The Rise of Two Phenomena

To understand how we got here, you have to rewind to college. Caitlin Clark was breaking records at Iowa, pulling up from the logo with Steph Curry-like range, dropping triple-doubles, and dragging her team to back-to-back national championship games. She became the face of women’s college basketball, drawing sold-out crowds and ratings never before seen in the women’s game.

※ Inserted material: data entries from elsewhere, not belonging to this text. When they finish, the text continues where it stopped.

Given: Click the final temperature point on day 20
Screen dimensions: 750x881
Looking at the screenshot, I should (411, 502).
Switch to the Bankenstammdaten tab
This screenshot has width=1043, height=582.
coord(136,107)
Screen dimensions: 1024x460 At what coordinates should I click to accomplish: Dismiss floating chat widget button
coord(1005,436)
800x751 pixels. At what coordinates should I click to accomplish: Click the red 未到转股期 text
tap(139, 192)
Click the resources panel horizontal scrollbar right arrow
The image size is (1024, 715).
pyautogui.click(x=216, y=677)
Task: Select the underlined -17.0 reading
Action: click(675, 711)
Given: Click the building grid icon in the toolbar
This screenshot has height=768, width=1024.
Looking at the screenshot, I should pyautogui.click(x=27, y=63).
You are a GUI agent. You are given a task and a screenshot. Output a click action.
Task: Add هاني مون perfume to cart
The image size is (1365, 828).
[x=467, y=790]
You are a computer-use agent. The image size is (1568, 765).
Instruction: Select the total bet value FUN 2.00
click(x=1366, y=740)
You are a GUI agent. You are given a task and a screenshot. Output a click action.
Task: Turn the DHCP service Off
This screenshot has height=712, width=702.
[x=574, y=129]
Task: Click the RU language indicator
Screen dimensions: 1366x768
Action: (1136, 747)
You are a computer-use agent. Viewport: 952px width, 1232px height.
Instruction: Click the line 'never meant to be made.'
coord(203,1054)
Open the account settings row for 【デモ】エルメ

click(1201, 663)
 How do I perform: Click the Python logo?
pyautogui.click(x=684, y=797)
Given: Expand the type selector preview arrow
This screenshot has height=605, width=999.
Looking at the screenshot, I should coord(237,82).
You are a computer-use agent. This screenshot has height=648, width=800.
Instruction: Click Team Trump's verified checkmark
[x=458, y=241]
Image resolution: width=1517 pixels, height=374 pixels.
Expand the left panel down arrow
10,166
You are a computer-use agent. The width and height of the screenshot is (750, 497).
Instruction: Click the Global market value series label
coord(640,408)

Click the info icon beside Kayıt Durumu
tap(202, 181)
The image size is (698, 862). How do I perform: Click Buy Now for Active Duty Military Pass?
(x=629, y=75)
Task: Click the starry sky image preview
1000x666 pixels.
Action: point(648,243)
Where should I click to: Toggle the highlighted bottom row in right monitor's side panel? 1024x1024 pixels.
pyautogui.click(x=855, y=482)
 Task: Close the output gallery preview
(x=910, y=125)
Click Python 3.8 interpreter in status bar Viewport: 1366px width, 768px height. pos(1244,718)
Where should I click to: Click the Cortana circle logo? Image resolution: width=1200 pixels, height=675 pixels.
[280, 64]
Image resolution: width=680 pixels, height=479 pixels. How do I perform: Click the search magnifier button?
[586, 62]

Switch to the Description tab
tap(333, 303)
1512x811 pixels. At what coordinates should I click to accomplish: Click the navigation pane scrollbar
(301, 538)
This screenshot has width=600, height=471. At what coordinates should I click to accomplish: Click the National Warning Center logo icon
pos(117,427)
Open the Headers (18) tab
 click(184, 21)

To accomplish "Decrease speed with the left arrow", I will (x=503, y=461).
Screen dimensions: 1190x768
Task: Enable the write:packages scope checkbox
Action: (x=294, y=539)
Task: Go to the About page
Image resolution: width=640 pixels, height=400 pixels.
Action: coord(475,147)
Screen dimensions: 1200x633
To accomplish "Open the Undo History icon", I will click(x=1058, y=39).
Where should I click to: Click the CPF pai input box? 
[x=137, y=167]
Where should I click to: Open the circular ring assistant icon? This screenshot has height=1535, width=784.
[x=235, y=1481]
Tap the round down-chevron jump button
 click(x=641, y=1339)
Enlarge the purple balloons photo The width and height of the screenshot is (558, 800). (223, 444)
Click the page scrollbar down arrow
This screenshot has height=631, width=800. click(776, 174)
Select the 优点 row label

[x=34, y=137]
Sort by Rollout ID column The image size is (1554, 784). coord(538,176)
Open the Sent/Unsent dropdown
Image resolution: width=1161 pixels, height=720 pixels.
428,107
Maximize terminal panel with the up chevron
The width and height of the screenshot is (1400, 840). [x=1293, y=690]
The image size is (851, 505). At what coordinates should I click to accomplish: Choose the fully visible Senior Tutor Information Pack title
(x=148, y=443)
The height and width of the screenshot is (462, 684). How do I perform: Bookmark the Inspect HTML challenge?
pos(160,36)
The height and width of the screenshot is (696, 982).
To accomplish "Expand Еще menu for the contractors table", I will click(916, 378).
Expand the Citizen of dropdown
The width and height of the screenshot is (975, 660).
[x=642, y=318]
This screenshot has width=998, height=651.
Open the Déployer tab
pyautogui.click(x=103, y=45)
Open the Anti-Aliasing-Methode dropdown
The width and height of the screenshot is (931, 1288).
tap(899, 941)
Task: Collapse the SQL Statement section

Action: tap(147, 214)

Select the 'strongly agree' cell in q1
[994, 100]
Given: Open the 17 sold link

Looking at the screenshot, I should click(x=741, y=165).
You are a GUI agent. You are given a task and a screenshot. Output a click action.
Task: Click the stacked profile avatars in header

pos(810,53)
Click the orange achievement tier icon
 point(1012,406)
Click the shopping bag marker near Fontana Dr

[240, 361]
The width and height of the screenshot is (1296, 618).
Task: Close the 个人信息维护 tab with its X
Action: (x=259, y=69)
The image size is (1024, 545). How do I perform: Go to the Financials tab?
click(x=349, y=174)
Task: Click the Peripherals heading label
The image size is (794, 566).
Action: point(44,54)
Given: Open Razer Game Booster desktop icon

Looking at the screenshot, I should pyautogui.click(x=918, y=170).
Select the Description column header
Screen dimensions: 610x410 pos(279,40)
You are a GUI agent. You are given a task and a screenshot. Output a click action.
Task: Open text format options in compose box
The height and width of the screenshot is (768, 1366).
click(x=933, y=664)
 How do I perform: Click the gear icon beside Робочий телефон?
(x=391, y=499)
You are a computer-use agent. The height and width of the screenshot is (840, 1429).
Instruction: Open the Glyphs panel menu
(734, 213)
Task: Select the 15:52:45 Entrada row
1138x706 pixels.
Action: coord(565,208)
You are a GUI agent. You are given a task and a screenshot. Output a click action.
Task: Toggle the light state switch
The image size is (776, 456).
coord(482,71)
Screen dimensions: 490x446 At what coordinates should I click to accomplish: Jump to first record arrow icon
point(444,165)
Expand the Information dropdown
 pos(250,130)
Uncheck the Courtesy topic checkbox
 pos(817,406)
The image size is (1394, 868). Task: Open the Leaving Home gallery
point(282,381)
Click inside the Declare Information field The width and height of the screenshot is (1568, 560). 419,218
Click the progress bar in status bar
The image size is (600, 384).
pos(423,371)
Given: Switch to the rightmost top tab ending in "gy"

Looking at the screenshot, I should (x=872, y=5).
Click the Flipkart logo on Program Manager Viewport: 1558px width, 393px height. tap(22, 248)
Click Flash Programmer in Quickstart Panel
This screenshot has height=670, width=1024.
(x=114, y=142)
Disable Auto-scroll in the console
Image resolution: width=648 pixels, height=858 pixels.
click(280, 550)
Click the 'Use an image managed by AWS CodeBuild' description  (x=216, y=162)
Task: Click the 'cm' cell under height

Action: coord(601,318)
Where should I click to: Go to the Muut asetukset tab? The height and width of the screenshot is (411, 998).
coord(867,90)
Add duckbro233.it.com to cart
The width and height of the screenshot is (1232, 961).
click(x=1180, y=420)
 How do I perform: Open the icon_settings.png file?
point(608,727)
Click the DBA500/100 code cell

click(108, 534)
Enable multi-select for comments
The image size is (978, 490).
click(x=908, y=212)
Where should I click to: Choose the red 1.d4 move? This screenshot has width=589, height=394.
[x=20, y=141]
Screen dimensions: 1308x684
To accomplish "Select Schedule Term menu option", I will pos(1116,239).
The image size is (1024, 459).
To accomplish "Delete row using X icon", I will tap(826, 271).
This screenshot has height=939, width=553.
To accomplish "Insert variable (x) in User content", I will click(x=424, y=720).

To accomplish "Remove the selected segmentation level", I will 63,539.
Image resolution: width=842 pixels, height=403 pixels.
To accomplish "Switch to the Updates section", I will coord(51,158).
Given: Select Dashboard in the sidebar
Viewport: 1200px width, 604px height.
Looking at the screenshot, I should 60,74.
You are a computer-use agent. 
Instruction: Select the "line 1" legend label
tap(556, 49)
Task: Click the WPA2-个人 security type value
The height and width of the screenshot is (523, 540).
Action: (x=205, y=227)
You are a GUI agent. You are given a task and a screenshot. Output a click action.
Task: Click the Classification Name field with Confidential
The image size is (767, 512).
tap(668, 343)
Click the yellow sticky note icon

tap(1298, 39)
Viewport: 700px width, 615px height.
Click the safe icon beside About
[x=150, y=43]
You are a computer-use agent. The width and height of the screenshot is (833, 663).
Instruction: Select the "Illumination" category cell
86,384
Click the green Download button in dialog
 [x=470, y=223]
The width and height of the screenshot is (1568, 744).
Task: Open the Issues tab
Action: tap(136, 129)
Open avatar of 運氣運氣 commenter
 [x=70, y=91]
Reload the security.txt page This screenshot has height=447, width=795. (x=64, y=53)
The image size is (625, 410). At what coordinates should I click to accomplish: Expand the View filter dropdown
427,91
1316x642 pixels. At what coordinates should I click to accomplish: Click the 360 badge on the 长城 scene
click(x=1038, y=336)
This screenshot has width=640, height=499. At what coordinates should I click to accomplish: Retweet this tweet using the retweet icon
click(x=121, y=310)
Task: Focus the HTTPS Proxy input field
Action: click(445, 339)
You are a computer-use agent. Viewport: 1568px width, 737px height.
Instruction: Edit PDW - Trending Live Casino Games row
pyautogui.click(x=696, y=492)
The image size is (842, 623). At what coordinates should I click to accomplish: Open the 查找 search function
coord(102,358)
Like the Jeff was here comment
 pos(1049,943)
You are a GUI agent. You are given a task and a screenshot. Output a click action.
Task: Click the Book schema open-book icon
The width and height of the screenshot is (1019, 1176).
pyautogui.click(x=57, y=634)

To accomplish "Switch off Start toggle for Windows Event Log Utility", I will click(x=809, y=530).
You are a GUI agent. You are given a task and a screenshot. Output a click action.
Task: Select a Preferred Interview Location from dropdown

Meanwhile, Angel Reese was dominating in her own right at LSU. She led the Tigers to a national title, broke rebounding records, and carried herself with a level of confidence and charisma that made her both beloved and polarizing. Reese wasn’t the shooter Clark was, but she had an identity: a relentless glass-crasher, an elite finisher, and someone who understood the entertainment side of basketball as well as anyone.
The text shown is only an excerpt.